▶ **Teks pilihan**:
Kajian Terhadap Prinsip-Prinsip Pengelolaan Hutan Tropis Indonesia,
Dilihat Dari Konvensi Kerangka Perubahan Iklim 1992 Dan Kyto Protokol Sebagai
Pelaksanaan Prinsip-Prinsip Pembangunan Berkelanjutan Global
BAB I
PENDAHULUAN
A.
Latar
Belakang
Sumber
daya hutan merupakan salah satu ciptaan Tuhan Yang Mahakuasa yang memiliki
peranan yang penting dalam menjaga keseimbangan alam di jagad raya ini[1].
Selain itu merupakan salah satu sumber daya alam yang sangat penting artinya
bagi kelangsungan hidup dan kesejahtraan manusia, termasuk mahluk hidup lainya.
Keterkaitan yang erat antara manusia dengan lingkungan hidup termasuk
didalamnya hutan, disebabkan karena manusia bukanlah satu-satunya unsur dalam
sistem kehidupan.

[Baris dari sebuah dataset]
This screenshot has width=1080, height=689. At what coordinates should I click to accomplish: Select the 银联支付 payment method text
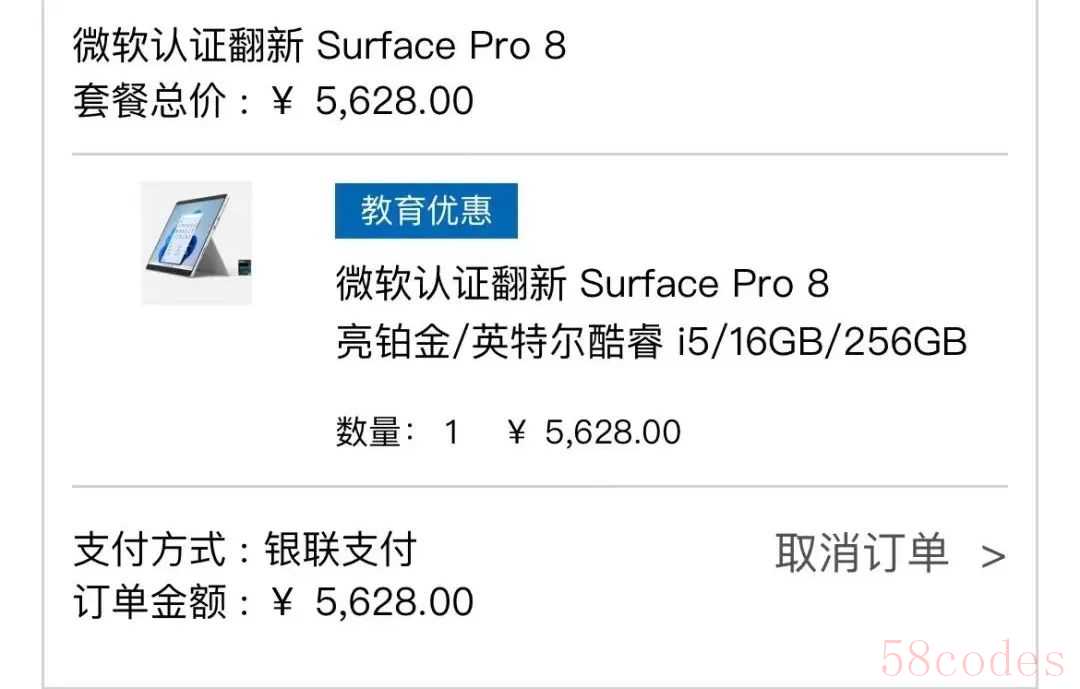[x=340, y=550]
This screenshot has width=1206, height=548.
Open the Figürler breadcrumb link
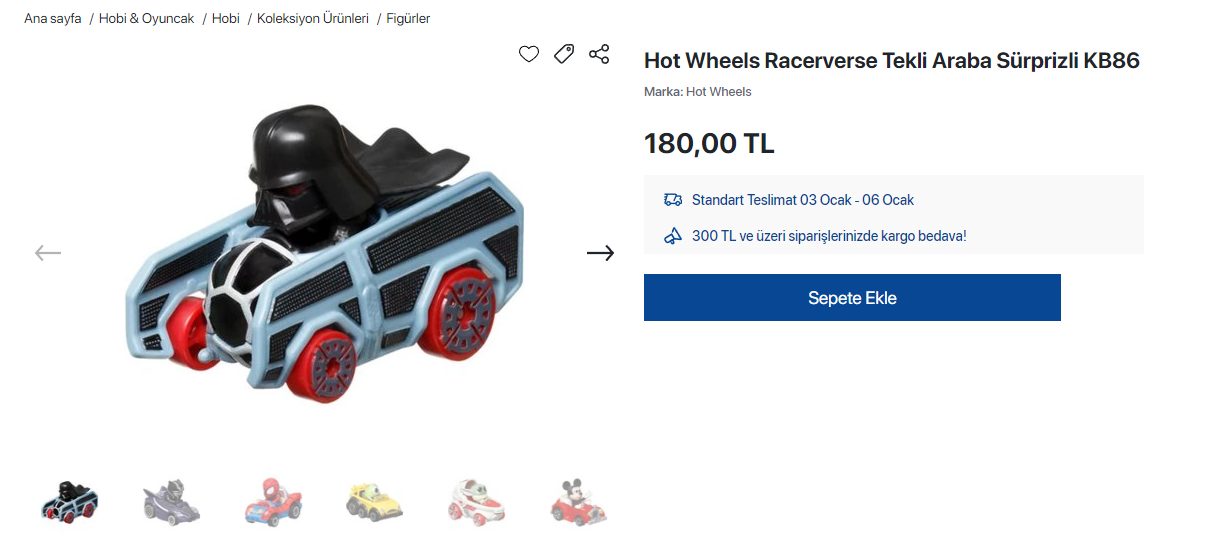(x=408, y=18)
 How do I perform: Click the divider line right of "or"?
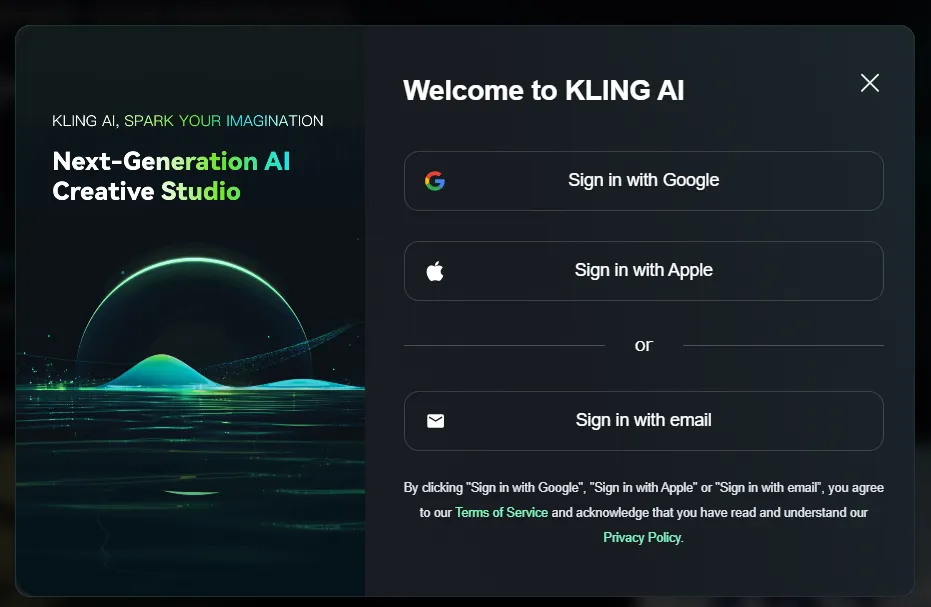[783, 345]
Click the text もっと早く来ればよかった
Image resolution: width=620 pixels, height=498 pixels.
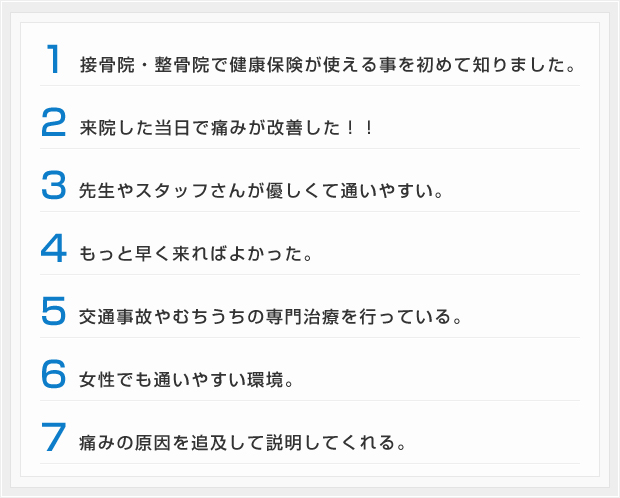pyautogui.click(x=195, y=254)
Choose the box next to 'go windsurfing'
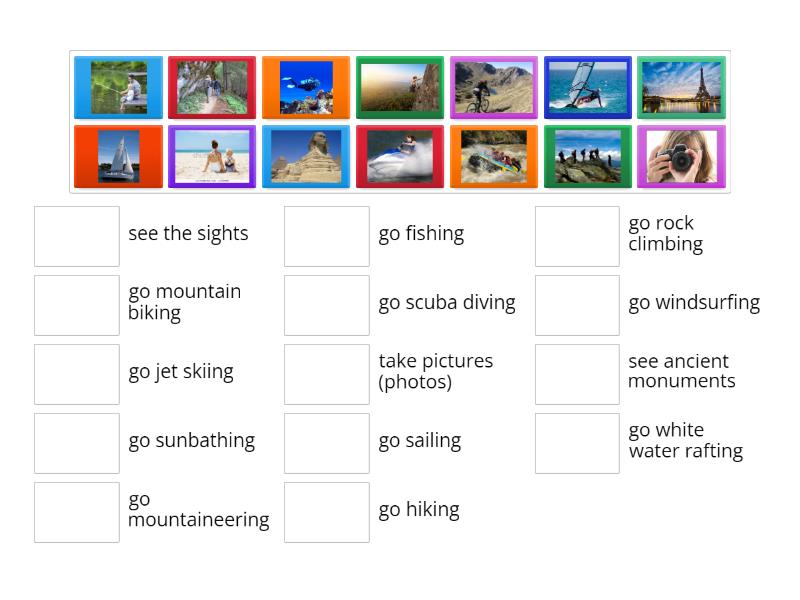800x600 pixels. click(x=577, y=305)
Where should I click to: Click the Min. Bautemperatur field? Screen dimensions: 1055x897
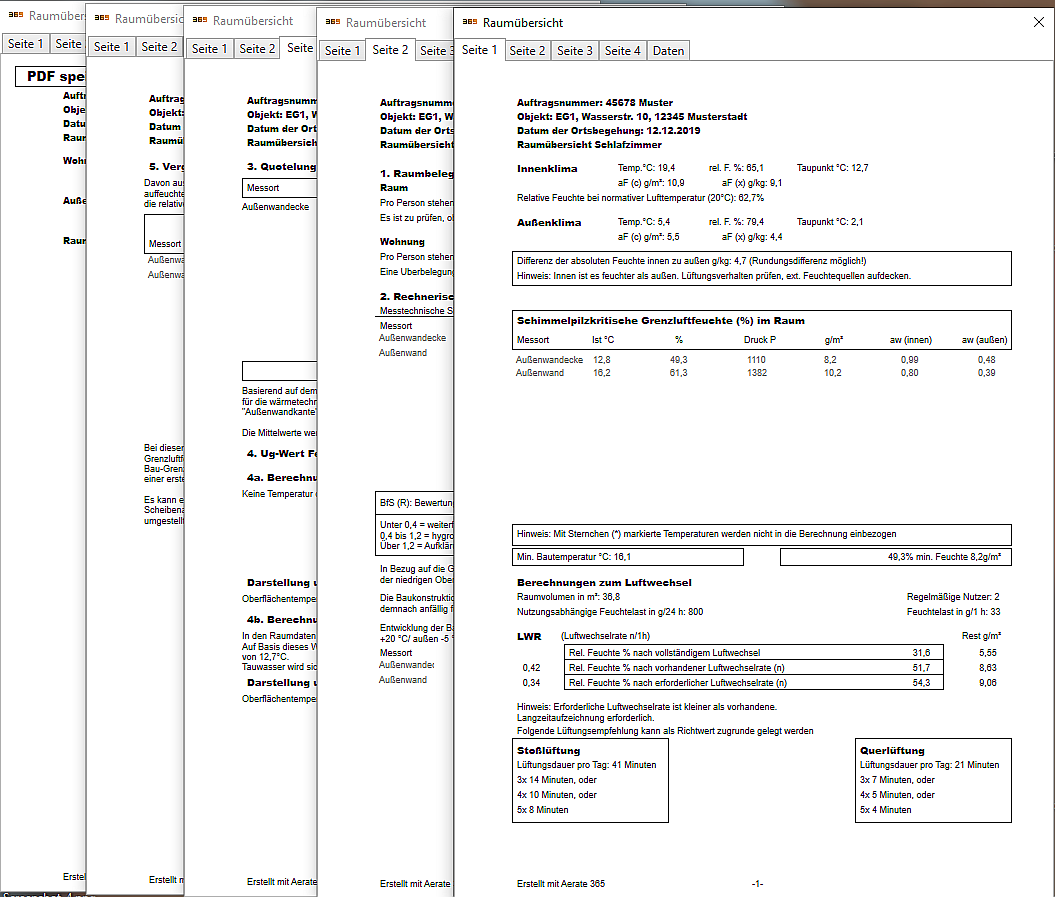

▶ **Tugas**:
1) Sebutkan semua penanda bab dan subbab yang muncul sesudah judul utama dalam teks tentang pengelolaan hutan tropis Indonesia.
2) Sambung teks tentang pengelolaan hutan tropis Indonesia mulai dari sesudah kalimat terakhirnya.
Baris-baris data di atas adalah bahan terpisah yang tidak berkaitan dengan teks.

▶ **Jawaban**:
1) BAB I; PENDAHULUAN; A. Latar Belakang

2)
Berdasarkan
konsep-konsep ekologi, di samping manusia ada unsur lain yakni lingkungan
(termasuk di dalamnya hutan) yang merupakan salah satu kesatuan yang membentuk
ekosistem besar (planet bumi) sebagai sistem pendukung kehidupan (life supporting system)[2]. Indonesia
merupakan negara terbesar ketiga yang mempunyai hutan tropis terluas di dunia
dan menduduki peringkat pertama di Asia Pasifik. Luas hutan hujan tropis
Indonesia diperkirakan seluas 1,148,400-an kilometer persegi yang mempunyai
kekayaan hayati yang begitu besar, mulai dari tambang, flora dan faunanya.
Khusus dari hasil hutannya, hutan tropis Indonesia mempunyai kurang lebih 400
spesies dipterocarp yang merupakan jenis kayu komersial paling berharga di Asia
Tenggara[3].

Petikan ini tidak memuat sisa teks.